Tuesday, June 27, 2017

pearls before homesick swine

After Lot had parted from him, the LORD said to Abram: Look about you, and from where you are, gaze to the north and south, east and west; all the land that you see I will give to you and your descendants forever. I will make your descendants like the dust of the earth; if anyone could count the dust of the earth, your descendants too might be counted.
(Genesis 13:14-16)

I am from this dirt.
Speeding through the green of the Bavarian summer landscape, I suddenly felt in my heart a powerful twinge of homecoming. This land is in my blood, I thought. Or rather those words thought me. The idea struck me from the outside, rising up out of the fresh earth and grabbing me through the windows of the Deutsche Bahn. These hills housed my ancestors, this is the dust that formed the bodies of the bodies of the bodies from whom I have been formed.

I think I finally felt an inkling of what all the hoards of Irish-American classmates felt when they returned to the homeland. I know why they raved about that Emerald Isle eternally; because this sort of instinct demands a rant of love.

Surprised at how strongly home eked out of the earth here, I pulled my gaze away from the window and into my cranium (or navel). Do I, I wondered, have a right to feel this way about this land? I had just come from land colonized by a people who have felt the dust of desert and rolling scrubby hills sing to their hearts, and it has caused endless chaos, perpetually swirling violence. This land, they feel, runs through their blood. They are a part of this land, and it is part of them.

So, too, do the native peoples who live there and will not depart from it. So many are refugees, strangers, displaced in their own home. The doors of their family homes are torn away, long-ago destroyed, but they retain the key. Because home can not be wrung from our hearts so easily.
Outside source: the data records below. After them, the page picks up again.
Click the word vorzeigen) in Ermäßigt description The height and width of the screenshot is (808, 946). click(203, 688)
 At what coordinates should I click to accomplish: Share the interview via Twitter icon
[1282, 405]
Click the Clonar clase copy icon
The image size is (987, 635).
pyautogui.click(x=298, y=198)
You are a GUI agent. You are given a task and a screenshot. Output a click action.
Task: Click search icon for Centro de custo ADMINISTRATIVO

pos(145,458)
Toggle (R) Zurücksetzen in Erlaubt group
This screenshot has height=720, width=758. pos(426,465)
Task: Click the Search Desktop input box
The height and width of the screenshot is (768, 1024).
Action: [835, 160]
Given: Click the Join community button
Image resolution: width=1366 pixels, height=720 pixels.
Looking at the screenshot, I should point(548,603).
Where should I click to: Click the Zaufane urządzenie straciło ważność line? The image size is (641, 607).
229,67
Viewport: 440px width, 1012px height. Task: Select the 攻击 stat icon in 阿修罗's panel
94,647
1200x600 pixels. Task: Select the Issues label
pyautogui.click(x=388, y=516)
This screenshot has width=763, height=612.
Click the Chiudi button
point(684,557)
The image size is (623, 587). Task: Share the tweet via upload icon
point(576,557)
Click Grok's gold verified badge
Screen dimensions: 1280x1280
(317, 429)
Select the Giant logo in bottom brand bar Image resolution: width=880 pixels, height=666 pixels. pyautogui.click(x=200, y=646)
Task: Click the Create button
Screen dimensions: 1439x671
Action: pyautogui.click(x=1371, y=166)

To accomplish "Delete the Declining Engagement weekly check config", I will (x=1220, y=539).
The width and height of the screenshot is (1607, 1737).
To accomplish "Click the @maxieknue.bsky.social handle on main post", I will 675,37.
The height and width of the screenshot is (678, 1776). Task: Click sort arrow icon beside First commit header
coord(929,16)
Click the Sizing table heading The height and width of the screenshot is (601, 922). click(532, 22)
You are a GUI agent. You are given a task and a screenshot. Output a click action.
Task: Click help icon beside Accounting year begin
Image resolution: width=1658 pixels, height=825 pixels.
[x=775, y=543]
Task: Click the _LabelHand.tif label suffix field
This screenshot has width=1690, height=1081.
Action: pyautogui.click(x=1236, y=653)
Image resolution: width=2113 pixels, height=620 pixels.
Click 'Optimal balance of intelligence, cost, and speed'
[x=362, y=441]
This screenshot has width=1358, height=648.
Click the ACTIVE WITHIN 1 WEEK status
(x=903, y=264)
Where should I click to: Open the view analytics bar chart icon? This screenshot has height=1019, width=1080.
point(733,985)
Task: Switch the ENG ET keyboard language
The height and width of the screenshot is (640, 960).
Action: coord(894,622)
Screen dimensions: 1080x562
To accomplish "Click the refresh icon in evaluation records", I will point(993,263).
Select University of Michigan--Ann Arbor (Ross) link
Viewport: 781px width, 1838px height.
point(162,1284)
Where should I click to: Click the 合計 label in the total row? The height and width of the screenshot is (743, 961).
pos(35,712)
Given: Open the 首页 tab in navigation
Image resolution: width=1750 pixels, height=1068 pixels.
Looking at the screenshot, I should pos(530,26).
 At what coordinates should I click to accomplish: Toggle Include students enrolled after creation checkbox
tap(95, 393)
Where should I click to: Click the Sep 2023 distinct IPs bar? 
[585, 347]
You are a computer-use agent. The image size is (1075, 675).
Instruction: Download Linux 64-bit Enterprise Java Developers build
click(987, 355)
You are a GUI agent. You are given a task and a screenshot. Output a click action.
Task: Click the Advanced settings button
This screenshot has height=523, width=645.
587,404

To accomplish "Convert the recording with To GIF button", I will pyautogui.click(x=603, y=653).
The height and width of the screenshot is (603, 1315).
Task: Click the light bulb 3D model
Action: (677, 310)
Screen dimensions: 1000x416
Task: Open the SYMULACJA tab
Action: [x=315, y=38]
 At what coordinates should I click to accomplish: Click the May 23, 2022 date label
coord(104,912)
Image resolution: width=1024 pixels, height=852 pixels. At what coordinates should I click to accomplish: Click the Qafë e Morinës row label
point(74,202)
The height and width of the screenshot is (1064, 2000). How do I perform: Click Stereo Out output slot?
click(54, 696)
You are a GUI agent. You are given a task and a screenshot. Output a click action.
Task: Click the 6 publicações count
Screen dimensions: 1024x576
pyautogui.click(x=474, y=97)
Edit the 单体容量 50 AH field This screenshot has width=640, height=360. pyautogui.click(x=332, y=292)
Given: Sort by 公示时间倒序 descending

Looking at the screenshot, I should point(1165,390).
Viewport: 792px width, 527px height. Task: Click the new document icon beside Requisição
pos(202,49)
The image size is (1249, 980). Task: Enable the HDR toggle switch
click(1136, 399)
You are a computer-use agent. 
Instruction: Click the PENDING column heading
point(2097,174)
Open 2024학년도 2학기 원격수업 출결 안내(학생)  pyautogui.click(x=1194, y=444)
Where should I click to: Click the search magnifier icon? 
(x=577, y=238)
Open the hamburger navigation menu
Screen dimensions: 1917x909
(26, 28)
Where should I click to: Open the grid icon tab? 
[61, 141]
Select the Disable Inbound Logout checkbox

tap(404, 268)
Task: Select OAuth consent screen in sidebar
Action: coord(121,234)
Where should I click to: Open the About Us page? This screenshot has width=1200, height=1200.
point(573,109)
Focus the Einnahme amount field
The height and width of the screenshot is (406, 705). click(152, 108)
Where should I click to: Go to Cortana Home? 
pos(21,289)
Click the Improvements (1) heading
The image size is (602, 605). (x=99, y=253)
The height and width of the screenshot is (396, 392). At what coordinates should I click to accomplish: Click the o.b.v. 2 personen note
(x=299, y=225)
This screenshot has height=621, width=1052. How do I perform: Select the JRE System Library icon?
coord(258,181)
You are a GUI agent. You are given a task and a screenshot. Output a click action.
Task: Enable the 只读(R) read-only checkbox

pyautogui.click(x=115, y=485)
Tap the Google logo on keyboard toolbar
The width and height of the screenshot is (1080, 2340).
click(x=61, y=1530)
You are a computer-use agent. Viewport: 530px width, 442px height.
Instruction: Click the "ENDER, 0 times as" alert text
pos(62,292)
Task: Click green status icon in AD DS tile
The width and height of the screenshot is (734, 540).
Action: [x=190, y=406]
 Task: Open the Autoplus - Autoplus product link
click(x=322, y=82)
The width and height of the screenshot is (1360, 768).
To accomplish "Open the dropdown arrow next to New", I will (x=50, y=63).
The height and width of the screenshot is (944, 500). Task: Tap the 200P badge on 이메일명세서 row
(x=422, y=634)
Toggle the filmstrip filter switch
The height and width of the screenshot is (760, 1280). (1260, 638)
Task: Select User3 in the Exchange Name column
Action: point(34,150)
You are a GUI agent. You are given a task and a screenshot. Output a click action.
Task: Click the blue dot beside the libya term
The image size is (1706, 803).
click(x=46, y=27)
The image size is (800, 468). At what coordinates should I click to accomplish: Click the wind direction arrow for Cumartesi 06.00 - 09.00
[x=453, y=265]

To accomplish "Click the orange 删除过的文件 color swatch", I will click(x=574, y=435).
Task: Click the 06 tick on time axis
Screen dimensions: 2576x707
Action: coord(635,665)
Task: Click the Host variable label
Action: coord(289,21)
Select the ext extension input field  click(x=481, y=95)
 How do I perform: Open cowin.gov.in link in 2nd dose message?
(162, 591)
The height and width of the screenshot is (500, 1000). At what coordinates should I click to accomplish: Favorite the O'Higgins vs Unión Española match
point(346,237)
And perhaps, I think, hearing the reading at mass, this promise of Yahweh—that mysterious, ineffable, unsearchable God—to Abram makes sacred that very claim. Land holds onto us. If we are made of carbon, if our bones are made of the common building blocks of life, then how can we help but feel a part of that particular land we are made of? Perhaps this dialogue of God and human, this bequeathing of the land to Abram as divine gift, blesses that sacred claim of land upon the human. No longer does land pull us from the vertical, that call of land to our hearts does not flatten our horizon. Rather, that call of homecoming opens us up to the Divine. God has entered into our temporal love-affair with land.

Perhaps God enters into this very human enterprise to break it open, shatter its small, measly limits we impose upon it. If land is no longer Ours, but Ours-from-God, that ought to (Oughts too rarely become Is's) shatter our human conceptions of ownership. The land is not property, it never has been. The land is gift. To see land as gift as well as home ought (again the insistent ought) to break open our mean tribalism, our petty possessiveness, and lead us to rejoice in the bounty of a land that holds us.

Perhaps this is what these promises mean. Perhaps they have these universal bents. But the universal is only at first accessible through the particular; the particular experience of a unique land, a unique place: the swath of stars overhead, the dust that sticks to our feet, the smell of straw and olive trees. It is a singular gift for a singular people, and nothing about that blessing is exclusive.

Perhaps that is why walking up Tantur's gravel drive, winding like the snakes I fear are hiding in the terraced olive groves, and gazing into the cup of land which holds Bethlehem and Beit Jala also feels like home.